Rewrite the ISA text starting at "Is the lifetime" and ending at "than one ISA?", with "withdrawal penalty" changed to "withdrawal fee".

EXCERPTED TEXT:
------
These are the most common types of ISAs available:
- Cash ISA: Cash contribution to an account that grows tax-free in the UK.
- Stocks and shares ISA: Account that allows investment in shares, stocks, bonds, and ETFs to grow passive income.
- Lifetime ISA: This account is for individuals aged 18 to 39. It offers tax-free withdrawals for retirement or first-time home purchases, along with a 25% government bonus on top of initial deposits.
- Junior ISA: Ideal for adults who want to teach their children or grandchildren about saving. At age 16, the child can take control of the account, and they can start making withdrawals once they turn 18.
How much can I put in an ISA?
You can contribute up to £20,000 in total across all types of ISAs. This means you have the flexibility to split this allowance among different ISAs, but the combined total contributions cannot exceed £20,000.
For Lifetime ISA, there is a contribution limit of £4,000 per year as part of the £20,000 limit and for Junior ISA a limit of £9,000 per year is allowed, but this is separate from your £20,000 adult ISA limit.
Does a stocks and shares ISA have capital gains tax?
In the UK, stocks and shares ISAs enjoy tax-free growth, so capital gains and other interest or dividends earned within the ISA are exempt from UK taxes during the growth period.
However, the US IRS does not recognize the tax-free status of ISAs, so capital gains and other income earned within these accounts may be taxable in the US.
This disparity creates a potential tax liability and complex reporting requirements for U.S. citizens and residents.
Is the lifetime ISA only for retirement or first home purchase?
Typically, there is a 25% withdrawal penalty for withdrawing funds before age 60 and not for the reason of purchasing your first home. This penalty reduces the government bonus and some of your initial contributions.
How are ISAs treated under US tax law?
Generally, any income generated on the growth of the fund would not be exempt from US tax law since the US taxes individuals on their worldwide income.
While the investment may grow tax-free in the UK, the US does not necessarily recognize this tax-free status, even under the US-UK DTA tax treaty, and since the ISA is not classified as a pension account, it does not receive the same tax treatment as a pension.
Can I have more than one ISA?
Absolutely, you can open a new ISA each tax year if you want, but remember, you can’t exceed that annual £20,000 limit across all your accounts. So, if you’re the kind of person who likes to diversify, ISAs have got you covered.
How do I open an ISA?
Here are the steps to follow:
- Determine your eligibility: You must be a UK resident or meet the UK residency requirement.
- Choose the type of ISA: The ideal ISA for US citizens would be a Cash ISA, but you can decide which kind suits your financial goals.
- Select an ISA provider: Such as banks, building societies, credit unions, or online investment platforms. Consider looking at factors like interest rates, investment options, fees, and account flexibility.
- Apply for an ISA: Prepare the requirements and apply online, in-person, or over the phone, depending on the provider. Most applications are completed quickly.
- Fund your ISA: You can fund your ISA with a lump sum or make regular contributions. You can also transfer existing ISAs from other providers.
- Manage and monitor your ISA: You can continue to manage your ISA online or through your provider. Track your contributions to ensure you don’t exceed the annual limit.
------
INFORMATION GIVEN:
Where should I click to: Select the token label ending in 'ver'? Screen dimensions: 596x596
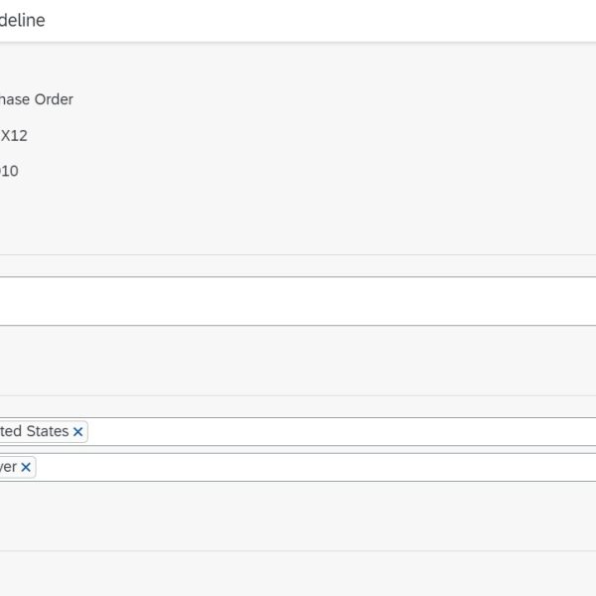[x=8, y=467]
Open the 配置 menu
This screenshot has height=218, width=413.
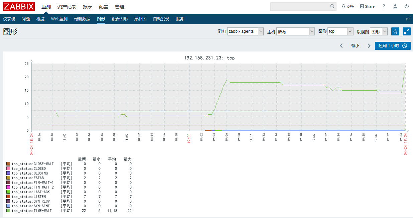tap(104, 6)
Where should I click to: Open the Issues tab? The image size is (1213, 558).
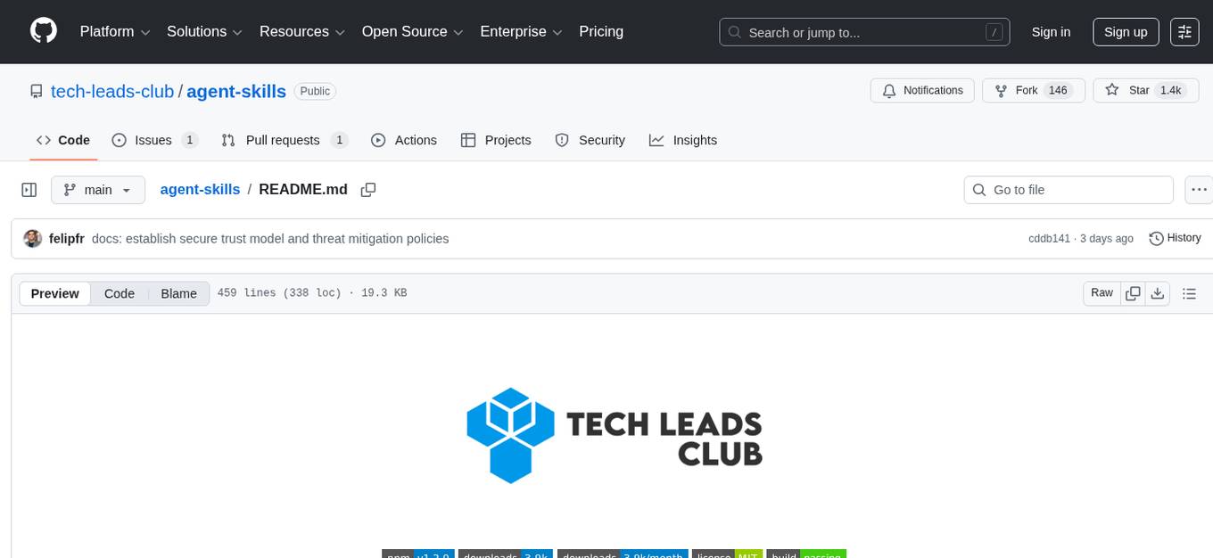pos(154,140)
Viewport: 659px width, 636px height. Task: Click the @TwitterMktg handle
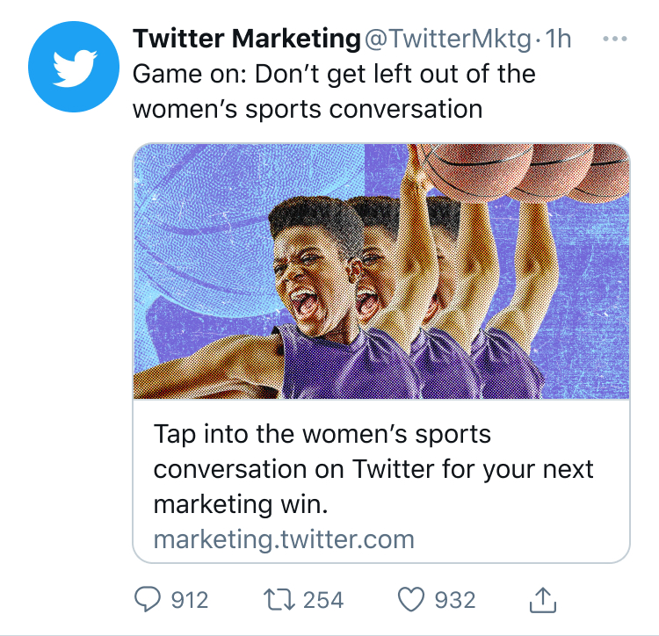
------
RESULT BELOW:
Is the lifetime ISA only for retirement or first home purchase?
Typically, there is a 25% withdrawal fee for withdrawing funds before age 60 and not for the reason of purchasing your first home. This penalty reduces the government bonus and some of your initial contributions.
How are ISAs treated under US tax law?
Generally, any income generated on the growth of the fund would not be exempt from US tax law since the US taxes individuals on their worldwide income.
While the investment may grow tax-free in the UK, the US does not necessarily recognize this tax-free status, even under the US-UK DTA tax treaty, and since the ISA is not classified as a pension account, it does not receive the same tax treatment as a pension.
Can I have more than one ISA?